TGFβ and BMP signals modulate pSMAD–PAR3 interactions in opposite directions. Each panel (A–F′) represents a single co-immunoprecipitation (IP) and western blotting (WB) experiment on cytosolic extracts, with lanes cut and aligned vertically for clarity. Experimental lanes in each panel should be compared to their own EGFP controls (top row) and not to EGFP controls in adjacent panels. Co-immunoprecipitation and western blotting in A–F were reversed in A′–F′, respectively. ep, electroporation. (A,A′) Compared to EGFP, caSmad2 increases and Lefty2 reduces PAR3–pSMAD2,3 interactions. (B,B′) caSmad2 reduces and Lefty2 increases PAR3–pSMAD1,5,8 interactions. (C–D′) BMP4 reduces PAR3–pSMAD2,3 interactions (C,C′) and increases pSMAD1,5,8–PAR3 interactions (D,D′). (E–F′) Noggin electroporations increase PAR3–pSMAD2,3 interactions (E,E′) and reduce PAR3–pSMAD1,5,8 interactions. (G) Top panel, western blotting of whole-cell lysates electroporated with EGFP, caSmad2, Lefty2, BMP4 or Noggin display similar levels of PAR3 protein. Bottom panel, loading controls. (H) Western blotting with anti-H1b (nuclear) and anti-α-tubulin (cytosolic) antibodies demonstrating the purity of cytosolic extracts prepared from EGFP and caSmad2-electroporated midbrains. (I) Cartoon summarizing the results shown in A–F.

Fig. 6.

LGL1–pSMAD interactions occur in the cytosol and are ligand dependent. (A) Absence of colocalization with DAPI demonstrates the cytosolic restriction of electroporated (ep) Lgl1–GFP. (B,C) Cytosolic extracts from Lgl1–GFP (1 µg/µl) electroporated cells display biochemical interactions between LGL1–GFP and pSMAD2,3 (B), and LGL1–GFP and pSMAD1,5,8 (C).

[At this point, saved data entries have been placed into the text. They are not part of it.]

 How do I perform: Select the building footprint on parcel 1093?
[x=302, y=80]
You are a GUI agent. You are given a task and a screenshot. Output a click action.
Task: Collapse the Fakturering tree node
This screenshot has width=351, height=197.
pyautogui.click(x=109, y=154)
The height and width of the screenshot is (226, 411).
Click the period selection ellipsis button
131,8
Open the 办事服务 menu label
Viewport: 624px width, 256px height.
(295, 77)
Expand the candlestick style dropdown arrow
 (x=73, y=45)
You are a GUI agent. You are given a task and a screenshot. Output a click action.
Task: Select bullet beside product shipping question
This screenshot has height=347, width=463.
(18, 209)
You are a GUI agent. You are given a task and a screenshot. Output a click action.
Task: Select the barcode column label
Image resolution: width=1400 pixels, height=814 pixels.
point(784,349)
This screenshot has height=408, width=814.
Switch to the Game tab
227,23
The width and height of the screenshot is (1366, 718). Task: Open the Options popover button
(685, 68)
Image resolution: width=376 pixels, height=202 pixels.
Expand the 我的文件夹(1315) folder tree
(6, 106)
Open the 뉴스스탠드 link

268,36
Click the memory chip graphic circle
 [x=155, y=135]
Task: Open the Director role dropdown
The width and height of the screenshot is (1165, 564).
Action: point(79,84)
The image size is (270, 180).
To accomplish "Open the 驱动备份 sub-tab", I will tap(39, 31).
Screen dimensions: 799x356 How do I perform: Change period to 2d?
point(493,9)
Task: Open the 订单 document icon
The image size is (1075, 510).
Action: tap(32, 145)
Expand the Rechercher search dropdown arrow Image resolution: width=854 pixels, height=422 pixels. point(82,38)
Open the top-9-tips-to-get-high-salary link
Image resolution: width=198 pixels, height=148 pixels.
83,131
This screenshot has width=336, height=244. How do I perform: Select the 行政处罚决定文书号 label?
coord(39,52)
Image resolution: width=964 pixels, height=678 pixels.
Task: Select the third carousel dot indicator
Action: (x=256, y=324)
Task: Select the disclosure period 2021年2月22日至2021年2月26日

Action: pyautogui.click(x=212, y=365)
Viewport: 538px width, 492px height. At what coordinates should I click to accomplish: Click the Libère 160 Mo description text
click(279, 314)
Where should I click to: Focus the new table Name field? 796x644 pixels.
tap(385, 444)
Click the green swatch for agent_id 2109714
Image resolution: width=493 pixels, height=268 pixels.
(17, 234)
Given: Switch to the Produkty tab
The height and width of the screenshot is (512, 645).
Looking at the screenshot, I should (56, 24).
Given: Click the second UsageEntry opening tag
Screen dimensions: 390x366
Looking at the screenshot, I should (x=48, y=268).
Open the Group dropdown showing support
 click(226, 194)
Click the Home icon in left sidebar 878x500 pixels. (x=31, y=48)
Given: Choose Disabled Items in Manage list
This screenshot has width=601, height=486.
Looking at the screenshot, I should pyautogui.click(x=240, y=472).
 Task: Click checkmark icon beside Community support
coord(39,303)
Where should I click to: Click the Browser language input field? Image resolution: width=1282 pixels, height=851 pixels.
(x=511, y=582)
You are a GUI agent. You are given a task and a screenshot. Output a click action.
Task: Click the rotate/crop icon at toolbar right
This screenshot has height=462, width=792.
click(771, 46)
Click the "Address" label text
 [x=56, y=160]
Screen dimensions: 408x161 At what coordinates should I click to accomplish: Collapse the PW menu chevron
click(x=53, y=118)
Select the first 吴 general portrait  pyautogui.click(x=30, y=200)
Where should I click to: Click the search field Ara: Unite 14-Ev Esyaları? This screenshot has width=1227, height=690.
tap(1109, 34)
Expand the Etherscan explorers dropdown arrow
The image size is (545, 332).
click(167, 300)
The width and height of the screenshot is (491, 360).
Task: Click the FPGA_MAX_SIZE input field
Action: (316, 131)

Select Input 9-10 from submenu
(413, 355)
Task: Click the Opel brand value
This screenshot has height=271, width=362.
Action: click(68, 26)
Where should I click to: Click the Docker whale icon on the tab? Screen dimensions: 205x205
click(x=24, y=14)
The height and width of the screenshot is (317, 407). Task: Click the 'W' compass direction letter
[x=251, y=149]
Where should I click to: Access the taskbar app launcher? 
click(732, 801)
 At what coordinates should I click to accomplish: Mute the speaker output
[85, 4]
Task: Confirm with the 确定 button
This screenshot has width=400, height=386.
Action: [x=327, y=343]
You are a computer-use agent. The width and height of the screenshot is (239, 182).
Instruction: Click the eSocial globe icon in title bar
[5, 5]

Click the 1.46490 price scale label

Lgl1–GFP electroporations combined with pSMAD immunohistochemistry display cytosolic overlap between LGL1–GFP and pSMAD proteins (arrowheads, B,C). (D–K) Panels on the left represent single co-immunoprecipitation (IP) and western blotting (WB) experiments on cytosolic extracts, with lanes cut and aligned vertically for clarity. Experimental lanes in each panel should be compared to their own Lgl1–GFP controls (top row) and not to Lgl1–GFP controls in adjacent panels. Panels on the right provide immunohistochemical evidence of overlap (arrowheads) between LGL1–GFP and pSMAD2,3 or pSMAD1,5,8. (D,E) Compared to Lgl1–GFP controls, caSmad2 reduces and Lefty2 increases LGL1–GFP–pSMAD2,3 interactions. (F,G) Compared to controls (top panel), caSmad2 increases and Lefty reduces pSMAD1,5,8–LGL1–GFP interactions. (H,I) BMP4 increases LGL1–GFP–pSMAD2,3 interactions (H) and reduces pSMAD1,5,8–LGL1–GFP (I) interactions. (J,K) Noggin reduces pSMAD2,3–LGL1–GFP interactions (J) and increases pSMAD1,5,8–LGL1–GFP interactions (K). The scale bar in B applies to all immunohistochemical panels (B–K). (L) Cartoon summarizing data shown in B–K.

Fig. 7.

Cartoon summarizing cell-cycle-dependent TGF–BMP polarity interactions in regulating MHP formation. BMP signaling induces SMAD1,5,8 phosphorylation and reduces SMAD2,3 phosphorylation. This increases pSMAD1,5,8–PAR-complex interactions and reduces pSMAD2,3–PAR-complex interactions at apical junctions. BMPs also increase pSMAD2,3–LGL interactions and reduce pSMAD1,5,8–LGL interactions. Together these interactions create a stable epithelium. TGFβ signaling has the opposite effect and can disrupt epithelial organization and tight junction integrity either by increasing pSMAD2,3–PAR-complex interactions or decreasing pSMAD2,3–LGL interactions. Each cell cycles between the two states in a cell-cycle-dependent manner, giving rise to a dynamic epithelium capable of cell-shape changes, while retaining overall epithelial integrity. In addition, BMP and TGFβ signaling can modulate SLUG and NCAD expression in opposite directions, potentially through canonical mechanisms.